Gender neutral bathrooms labeled in Grind

The fight for more gender-neutral facilities on campus won a small victory March 30 when the on-campus coffee shop, The Daily Grind, installed the campus’s first bathrooms labeled gender neutral.

Other locations across campus already have single occupancy bathrooms, but these are the first two to ever be specified as “gender neutral.” Signs now label the bathrooms.

Employees Moira Pelton-Owen, Laura Andrew ’12 and Charlotte Davis ’10 put up the new gender-neutral signs over old “Male” and “Female” signs after Daily Grind manager and owner Scott Owen had the change approved by the College.

“Bathrooms are typically identified as male or female, and if someone doesn’t identify as male or female, they are still forced to make a decision in order to use the bathroom,” Andrew said. “If you don’t fit into society’s normative description of gender you still have to decide and that makes you conform with society’s depictions of gender.”

Gender neutral is defined as those who do not conform to a gender binary, whether as transgender, intersex or gender-nonconformist.

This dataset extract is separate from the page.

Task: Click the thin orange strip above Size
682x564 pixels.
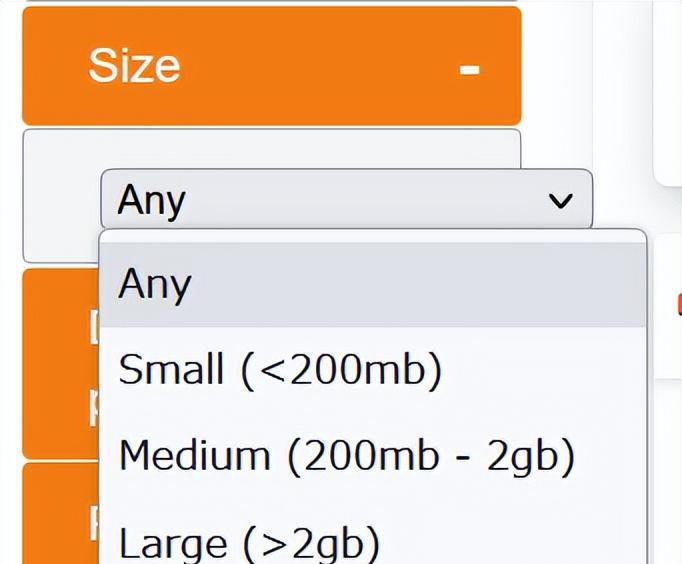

“By saying gender neutral, we’re saying that gender shouldn’t have to be a choice in a single occupancy bathroom,” Andrew said. “When you take away the gender of a single occupancy bathroom it takes away the violence that goes away with a gendered bathroom.”

Owens had the changes approved by the administration first.

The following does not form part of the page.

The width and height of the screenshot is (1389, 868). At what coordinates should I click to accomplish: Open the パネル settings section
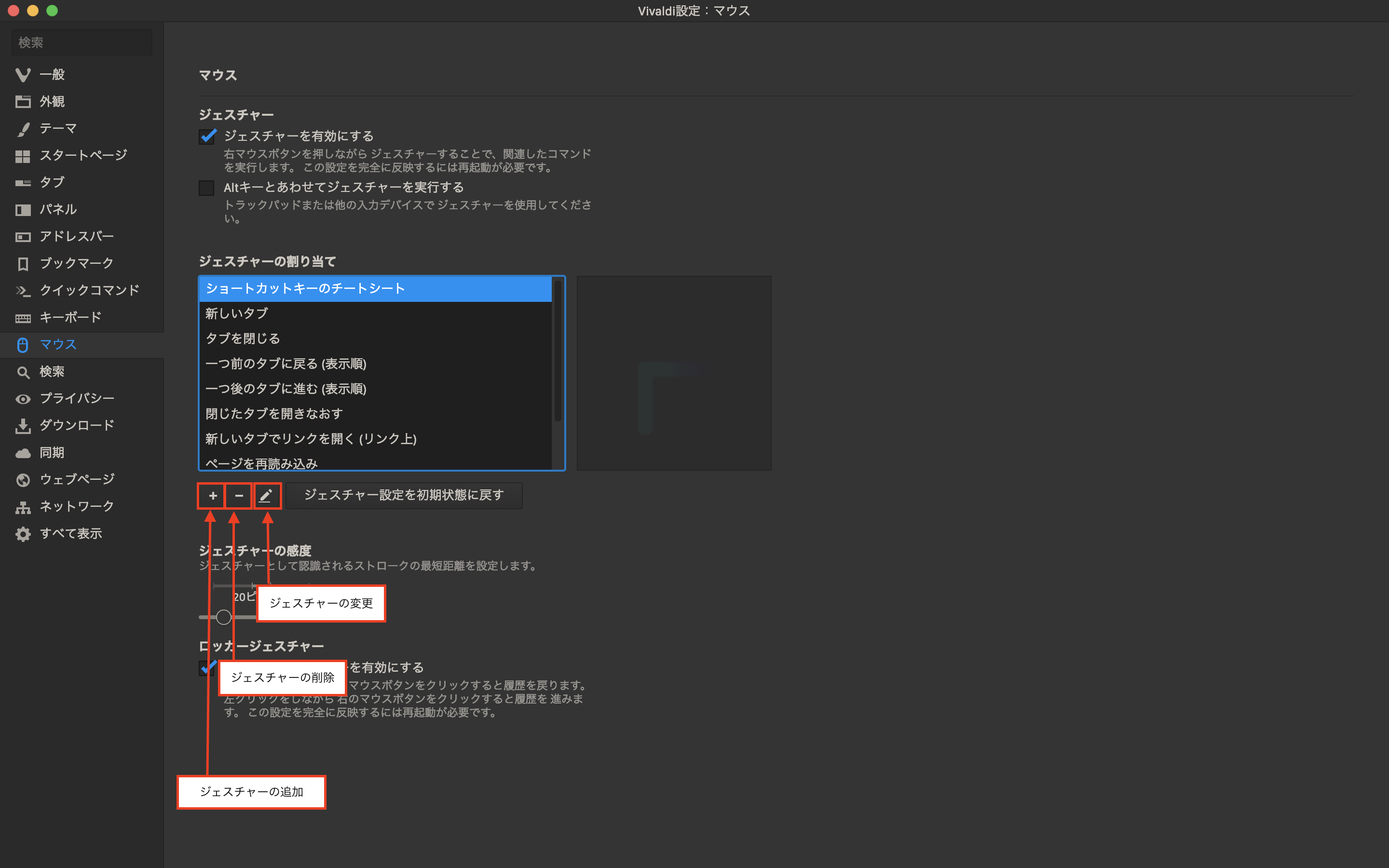pos(58,209)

“It’s more the students’s building, not mine. It definitely wasn’t an issue of facilities, and it seemed to be more of an issue with the students than us,” Owens said.

The change was both political and practical for some students.

“To be honest, I didn’t really notice it because I used all bathrooms all the time. They are making a statement, but I think it’s more out of practicality than anything,” Daily Grind regular Katherine Fegely ’14 said.

While this is the first bathroom on campus labeled gender neutral, Andrew hopes to see more in coming years.

“Ideally, I would like to see all the bathrooms that are single occupancy marked as gender neutral and to see at least one on every building on campus. For example, the new fraternity complex they’re building on campus could have gender neutral bathrooms,” Andrew said.

8 COMMENTS

  1. It is so frustrating that THIS is one of the main issues our students care about.  What about getting jobs after graduation? or Tuition hikes?  Gender-neutral bathrooms… really?  get a life. 

    • Also I felt for sure before I clicked on your name that you were probably, like, some student’s mom or grandma or something.  And when they say things like that, you are just like, oh, well, grandma is from a different time, and anyway she won’t be with us much longer… but it looks like you are actually a student here?

  2. Why not put up a label that says, “Restroom” and call it a day?
    Does it REALLY have to be identified with a gender or labeled as being neutral?